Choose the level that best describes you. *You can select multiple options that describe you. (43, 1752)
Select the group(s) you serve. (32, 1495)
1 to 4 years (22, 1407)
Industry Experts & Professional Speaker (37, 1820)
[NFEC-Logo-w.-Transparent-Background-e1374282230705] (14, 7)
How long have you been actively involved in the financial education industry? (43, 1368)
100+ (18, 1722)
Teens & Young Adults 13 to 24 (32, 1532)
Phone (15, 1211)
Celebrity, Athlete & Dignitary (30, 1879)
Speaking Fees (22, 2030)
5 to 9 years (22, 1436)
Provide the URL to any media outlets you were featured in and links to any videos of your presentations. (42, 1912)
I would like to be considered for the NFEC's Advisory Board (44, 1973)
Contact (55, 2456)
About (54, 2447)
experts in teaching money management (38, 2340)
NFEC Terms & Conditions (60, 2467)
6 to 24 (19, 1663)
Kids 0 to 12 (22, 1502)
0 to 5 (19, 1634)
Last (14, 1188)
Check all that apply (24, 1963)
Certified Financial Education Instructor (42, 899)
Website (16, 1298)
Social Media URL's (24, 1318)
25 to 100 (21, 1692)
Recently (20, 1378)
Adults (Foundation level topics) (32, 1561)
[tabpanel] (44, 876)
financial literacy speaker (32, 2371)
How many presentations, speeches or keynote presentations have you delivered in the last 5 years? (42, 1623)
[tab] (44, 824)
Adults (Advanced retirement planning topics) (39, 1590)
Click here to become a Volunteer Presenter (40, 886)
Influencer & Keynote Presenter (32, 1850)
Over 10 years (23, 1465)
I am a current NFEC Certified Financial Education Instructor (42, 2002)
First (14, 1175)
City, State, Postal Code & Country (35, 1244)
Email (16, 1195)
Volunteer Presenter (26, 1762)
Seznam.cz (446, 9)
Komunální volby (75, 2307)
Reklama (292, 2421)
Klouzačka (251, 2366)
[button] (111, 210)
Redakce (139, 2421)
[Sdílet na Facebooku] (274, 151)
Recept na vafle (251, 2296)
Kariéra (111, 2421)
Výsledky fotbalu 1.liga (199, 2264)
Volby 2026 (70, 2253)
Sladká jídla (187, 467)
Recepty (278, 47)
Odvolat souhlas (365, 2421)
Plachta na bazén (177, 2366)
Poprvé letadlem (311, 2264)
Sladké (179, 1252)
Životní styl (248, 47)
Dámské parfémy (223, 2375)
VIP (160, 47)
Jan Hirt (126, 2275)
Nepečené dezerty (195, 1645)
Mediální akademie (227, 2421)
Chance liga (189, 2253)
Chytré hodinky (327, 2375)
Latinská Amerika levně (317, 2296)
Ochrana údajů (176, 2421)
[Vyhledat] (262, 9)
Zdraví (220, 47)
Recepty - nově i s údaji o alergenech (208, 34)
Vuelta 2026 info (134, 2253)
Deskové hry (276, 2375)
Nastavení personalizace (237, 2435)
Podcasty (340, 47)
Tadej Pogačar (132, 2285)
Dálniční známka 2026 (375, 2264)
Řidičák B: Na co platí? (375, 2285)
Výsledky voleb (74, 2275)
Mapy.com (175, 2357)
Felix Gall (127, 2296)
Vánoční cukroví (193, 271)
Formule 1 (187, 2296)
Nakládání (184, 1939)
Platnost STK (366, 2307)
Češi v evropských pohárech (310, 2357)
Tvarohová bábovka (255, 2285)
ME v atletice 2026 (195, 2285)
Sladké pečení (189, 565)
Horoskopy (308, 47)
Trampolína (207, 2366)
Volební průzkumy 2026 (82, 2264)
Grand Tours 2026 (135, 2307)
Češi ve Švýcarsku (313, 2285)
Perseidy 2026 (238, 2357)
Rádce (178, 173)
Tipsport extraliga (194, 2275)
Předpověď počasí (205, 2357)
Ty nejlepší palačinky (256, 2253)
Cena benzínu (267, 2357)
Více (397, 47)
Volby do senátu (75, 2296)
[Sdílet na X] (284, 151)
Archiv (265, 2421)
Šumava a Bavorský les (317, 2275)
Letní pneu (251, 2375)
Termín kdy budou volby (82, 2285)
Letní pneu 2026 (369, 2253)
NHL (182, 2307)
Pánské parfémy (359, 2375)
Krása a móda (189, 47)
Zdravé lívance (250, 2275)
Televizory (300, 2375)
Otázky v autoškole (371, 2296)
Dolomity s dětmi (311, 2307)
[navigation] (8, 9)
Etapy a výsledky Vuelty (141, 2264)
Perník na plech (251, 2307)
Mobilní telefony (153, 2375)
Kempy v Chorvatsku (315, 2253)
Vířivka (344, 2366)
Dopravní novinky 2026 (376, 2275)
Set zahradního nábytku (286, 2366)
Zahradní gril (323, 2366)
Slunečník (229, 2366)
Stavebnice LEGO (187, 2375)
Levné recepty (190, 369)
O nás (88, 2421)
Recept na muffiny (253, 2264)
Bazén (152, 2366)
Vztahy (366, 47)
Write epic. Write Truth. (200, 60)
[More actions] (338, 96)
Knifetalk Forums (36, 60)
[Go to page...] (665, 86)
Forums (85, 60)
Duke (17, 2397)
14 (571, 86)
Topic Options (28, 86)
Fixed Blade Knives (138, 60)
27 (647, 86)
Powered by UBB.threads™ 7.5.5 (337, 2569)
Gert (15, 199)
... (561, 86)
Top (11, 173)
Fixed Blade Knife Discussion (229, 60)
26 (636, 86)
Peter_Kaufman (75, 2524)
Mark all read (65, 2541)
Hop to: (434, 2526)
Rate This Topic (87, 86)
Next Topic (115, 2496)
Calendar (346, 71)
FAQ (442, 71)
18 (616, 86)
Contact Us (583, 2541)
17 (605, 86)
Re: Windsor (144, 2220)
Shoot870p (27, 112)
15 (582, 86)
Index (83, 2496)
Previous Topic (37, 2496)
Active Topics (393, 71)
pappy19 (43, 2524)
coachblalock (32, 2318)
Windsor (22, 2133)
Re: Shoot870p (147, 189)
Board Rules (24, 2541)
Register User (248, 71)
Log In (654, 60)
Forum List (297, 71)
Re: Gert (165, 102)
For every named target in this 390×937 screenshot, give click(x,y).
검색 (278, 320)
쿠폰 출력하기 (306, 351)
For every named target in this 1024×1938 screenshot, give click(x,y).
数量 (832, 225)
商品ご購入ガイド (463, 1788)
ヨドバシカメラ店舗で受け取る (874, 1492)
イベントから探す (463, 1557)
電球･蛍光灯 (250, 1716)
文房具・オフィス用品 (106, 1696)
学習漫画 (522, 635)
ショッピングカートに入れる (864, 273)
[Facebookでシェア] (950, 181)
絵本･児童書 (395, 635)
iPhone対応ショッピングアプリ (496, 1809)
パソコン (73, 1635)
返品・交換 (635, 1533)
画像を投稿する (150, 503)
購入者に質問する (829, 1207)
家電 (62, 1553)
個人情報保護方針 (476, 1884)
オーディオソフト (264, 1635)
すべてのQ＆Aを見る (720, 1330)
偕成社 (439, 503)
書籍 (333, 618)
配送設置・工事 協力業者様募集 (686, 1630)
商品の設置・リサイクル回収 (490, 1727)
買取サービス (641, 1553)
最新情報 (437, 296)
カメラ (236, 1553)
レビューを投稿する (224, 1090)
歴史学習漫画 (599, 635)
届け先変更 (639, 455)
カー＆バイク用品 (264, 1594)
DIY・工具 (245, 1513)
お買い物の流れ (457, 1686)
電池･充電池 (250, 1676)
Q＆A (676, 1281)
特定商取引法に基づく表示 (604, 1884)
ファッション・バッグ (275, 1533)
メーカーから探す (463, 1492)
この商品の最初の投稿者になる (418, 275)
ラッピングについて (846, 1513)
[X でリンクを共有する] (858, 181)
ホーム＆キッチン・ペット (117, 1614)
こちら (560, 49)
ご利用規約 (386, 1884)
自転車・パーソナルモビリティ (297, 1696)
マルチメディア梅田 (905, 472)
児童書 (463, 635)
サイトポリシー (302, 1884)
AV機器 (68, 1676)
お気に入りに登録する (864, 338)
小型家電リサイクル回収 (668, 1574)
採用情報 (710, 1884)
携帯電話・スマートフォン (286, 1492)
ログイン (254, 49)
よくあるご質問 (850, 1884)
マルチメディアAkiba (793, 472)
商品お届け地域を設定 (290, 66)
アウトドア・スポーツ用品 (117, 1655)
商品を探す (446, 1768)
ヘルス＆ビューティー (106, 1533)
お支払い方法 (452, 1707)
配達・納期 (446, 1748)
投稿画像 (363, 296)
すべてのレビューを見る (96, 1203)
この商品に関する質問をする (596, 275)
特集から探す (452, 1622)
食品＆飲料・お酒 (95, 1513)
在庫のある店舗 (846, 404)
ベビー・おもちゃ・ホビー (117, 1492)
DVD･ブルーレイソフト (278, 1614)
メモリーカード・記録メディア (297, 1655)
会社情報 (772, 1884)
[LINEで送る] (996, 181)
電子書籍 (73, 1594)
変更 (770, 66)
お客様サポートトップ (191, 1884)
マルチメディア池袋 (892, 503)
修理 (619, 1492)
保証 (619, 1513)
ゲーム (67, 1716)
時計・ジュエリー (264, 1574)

→ Directions for this task:
Search the material above for the word "Češi", then copy each line that holds it.

→ Exercise response:
Češi v evropských pohárech (310, 2357)
Češi ve Švýcarsku (313, 2285)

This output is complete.